DATASET ENTRIES =>

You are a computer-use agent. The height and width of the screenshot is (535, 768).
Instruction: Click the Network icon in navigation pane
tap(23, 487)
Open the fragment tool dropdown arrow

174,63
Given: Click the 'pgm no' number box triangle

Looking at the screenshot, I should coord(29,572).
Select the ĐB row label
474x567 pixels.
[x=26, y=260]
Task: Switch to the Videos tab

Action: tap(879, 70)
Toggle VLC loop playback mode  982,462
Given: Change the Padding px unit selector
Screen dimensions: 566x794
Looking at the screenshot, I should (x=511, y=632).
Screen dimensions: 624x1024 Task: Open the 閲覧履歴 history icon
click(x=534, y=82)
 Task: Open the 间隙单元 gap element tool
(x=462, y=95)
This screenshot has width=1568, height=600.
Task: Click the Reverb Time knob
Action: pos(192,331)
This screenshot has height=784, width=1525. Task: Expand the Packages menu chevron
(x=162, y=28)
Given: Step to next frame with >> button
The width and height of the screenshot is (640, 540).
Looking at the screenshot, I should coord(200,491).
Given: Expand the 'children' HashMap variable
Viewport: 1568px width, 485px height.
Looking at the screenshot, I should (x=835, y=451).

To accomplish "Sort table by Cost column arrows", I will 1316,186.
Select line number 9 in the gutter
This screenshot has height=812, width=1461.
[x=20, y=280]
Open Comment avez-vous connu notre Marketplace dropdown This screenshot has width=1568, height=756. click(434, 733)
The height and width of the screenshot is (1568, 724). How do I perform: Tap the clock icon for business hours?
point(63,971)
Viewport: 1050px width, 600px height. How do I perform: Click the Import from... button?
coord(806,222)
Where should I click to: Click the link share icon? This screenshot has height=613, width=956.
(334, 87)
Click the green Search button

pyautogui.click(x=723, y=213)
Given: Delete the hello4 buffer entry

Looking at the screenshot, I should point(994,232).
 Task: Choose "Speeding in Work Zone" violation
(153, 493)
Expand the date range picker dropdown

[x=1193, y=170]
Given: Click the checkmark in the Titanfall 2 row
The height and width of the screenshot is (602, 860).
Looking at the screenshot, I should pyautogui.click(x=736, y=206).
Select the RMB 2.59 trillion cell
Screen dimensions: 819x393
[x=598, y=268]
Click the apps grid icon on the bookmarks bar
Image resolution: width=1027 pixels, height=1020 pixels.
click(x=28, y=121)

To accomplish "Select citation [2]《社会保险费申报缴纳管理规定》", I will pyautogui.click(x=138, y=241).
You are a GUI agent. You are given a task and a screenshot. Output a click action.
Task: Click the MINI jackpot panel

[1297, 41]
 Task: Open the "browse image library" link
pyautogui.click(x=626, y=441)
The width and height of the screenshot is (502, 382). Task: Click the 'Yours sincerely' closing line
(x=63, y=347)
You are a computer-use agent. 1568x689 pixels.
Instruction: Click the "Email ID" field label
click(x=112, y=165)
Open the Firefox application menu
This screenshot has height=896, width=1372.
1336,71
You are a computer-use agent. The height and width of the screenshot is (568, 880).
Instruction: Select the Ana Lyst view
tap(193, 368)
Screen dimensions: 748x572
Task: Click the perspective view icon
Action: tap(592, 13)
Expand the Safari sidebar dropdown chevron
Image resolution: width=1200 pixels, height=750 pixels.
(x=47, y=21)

WORK TO BE COMPLETED => All of the data above must be retyped exactly.

RESULT OF THE EXERCISE =>
You are a computer-use agent. The height and width of the screenshot is (535, 768).
Instruction: Click the Network icon in navigation pane
tap(23, 487)
Open the fragment tool dropdown arrow

174,63
Given: Click the 'pgm no' number box triangle

Looking at the screenshot, I should coord(29,572).
Select the ĐB row label
474x567 pixels.
[x=26, y=260]
Task: Switch to the Videos tab

Action: tap(879, 70)
Toggle VLC loop playback mode  982,462
Given: Change the Padding px unit selector
Screen dimensions: 566x794
Looking at the screenshot, I should (x=511, y=632).
Screen dimensions: 624x1024 Task: Open the 閲覧履歴 history icon
click(x=534, y=82)
 Task: Open the 间隙单元 gap element tool
(x=462, y=95)
This screenshot has width=1568, height=600.
Task: Click the Reverb Time knob
Action: pos(192,331)
This screenshot has height=784, width=1525. Task: Expand the Packages menu chevron
(x=162, y=28)
Given: Step to next frame with >> button
The width and height of the screenshot is (640, 540).
Looking at the screenshot, I should coord(200,491).
Given: Expand the 'children' HashMap variable
Viewport: 1568px width, 485px height.
Looking at the screenshot, I should (x=835, y=451).

To accomplish "Sort table by Cost column arrows", I will 1316,186.
Select line number 9 in the gutter
This screenshot has height=812, width=1461.
[x=20, y=280]
Open Comment avez-vous connu notre Marketplace dropdown This screenshot has width=1568, height=756. click(434, 733)
The height and width of the screenshot is (1568, 724). How do I perform: Tap the clock icon for business hours?
point(63,971)
Viewport: 1050px width, 600px height. How do I perform: Click the Import from... button?
coord(806,222)
Where should I click to: Click the link share icon? This screenshot has height=613, width=956.
(334, 87)
Click the green Search button

pyautogui.click(x=723, y=213)
Given: Delete the hello4 buffer entry

Looking at the screenshot, I should point(994,232).
 Task: Choose "Speeding in Work Zone" violation
(153, 493)
Expand the date range picker dropdown

[x=1193, y=170]
Given: Click the checkmark in the Titanfall 2 row
The height and width of the screenshot is (602, 860).
Looking at the screenshot, I should pyautogui.click(x=736, y=206).
Select the RMB 2.59 trillion cell
Screen dimensions: 819x393
[x=598, y=268]
Click the apps grid icon on the bookmarks bar
Image resolution: width=1027 pixels, height=1020 pixels.
click(x=28, y=121)

To accomplish "Select citation [2]《社会保险费申报缴纳管理规定》", I will pyautogui.click(x=138, y=241).
You are a GUI agent. You are given a task and a screenshot. Output a click action.
Task: Click the MINI jackpot panel

[1297, 41]
 Task: Open the "browse image library" link
pyautogui.click(x=626, y=441)
The width and height of the screenshot is (502, 382). Task: Click the 'Yours sincerely' closing line
(x=63, y=347)
You are a computer-use agent. 1568x689 pixels.
Instruction: Click the "Email ID" field label
click(x=112, y=165)
Open the Firefox application menu
This screenshot has height=896, width=1372.
1336,71
You are a computer-use agent. The height and width of the screenshot is (568, 880).
Instruction: Select the Ana Lyst view
tap(193, 368)
Screen dimensions: 748x572
Task: Click the perspective view icon
Action: tap(592, 13)
Expand the Safari sidebar dropdown chevron
Image resolution: width=1200 pixels, height=750 pixels.
(x=47, y=21)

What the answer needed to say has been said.